Propensity score, matching, weighting

Author

Chi Zhang

Published

September 3, 2023

Matching

Exact matching:

perfect covariate balance; \(F(X_i|T_i = 1) = F(X_i|T_i=0)\)
infeasible when covariate is continuous, and when there are many covariates.

Probability of receiving treatment, \(\pi(X_i) = P(T_i = 1 | X_i)\)

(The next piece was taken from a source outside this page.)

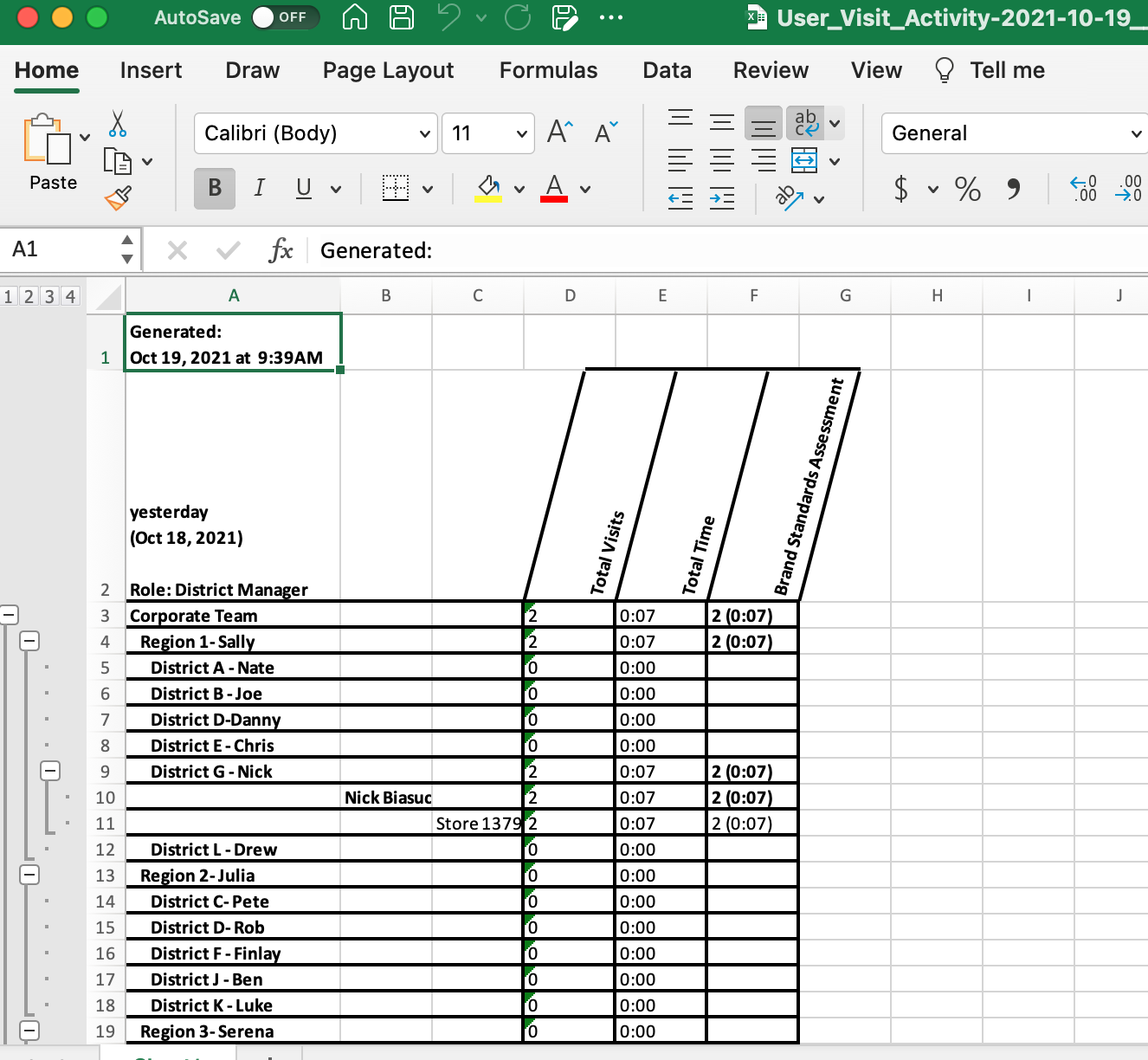1148x1060 pixels.
Task: Open the General number format dropdown
Action: [x=1135, y=133]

Matching based on distance measures

Mahalanobis distance
Estimated propensity score, \(D(X_i, X_j) = |P(T_i = 1|X_i) - P(T_j=1 | X_j)|\)

Check covariate balance

ideally compare joint distribution of all covariates
practically check lower-dimensional summaries (standardized mean difference, variance ratio, empirical CDF difference)

Balance test

Matching would reduce number of observations

MatchIt package

PS matching is ONE of the many matching techniques that uses PS as the difference.

Weighting

Weighting can be viewed as a generalization of matching

Used in weighting

ATE (population) \(w_{ATE} = \frac{Z_i}{p_i} + \frac{1-Z_i}{1-p_i}\)

ATT \(w_{ATT} = \frac{p_i Z_i}{p_i} + \frac{p_i(1-Z_i)}{1-p_i}\)

ATC \(w_{ATC} = \frac{(1 - p_i) Z_i}{p_i} + \frac{(1 - p_i)(1-Z_i)}{1-p_i}\)

Inverse probability weighting IPW

(In my use case it is for survey sampling, rather than causal inference. My project does not have treatment group, and do not care about treatment effects. )

Propensity score

(Rosenbaum and Rubin, 1983)

in observational studies, conditioning on propensity scores can lead to unbiased estimates of the exposure effect
given that there are no unmeasured confounders
every subject has a non-zero probability of receiving exposure

Fit a logistic regression:

binary outcome: exposure (1,0)
covariates: all but exposure

Predict the values (probability), they are the propensity scores.

PS can also be estimated using other methods that produce probabilities, not just logistic regression: random forest, lasso logistic regression etc.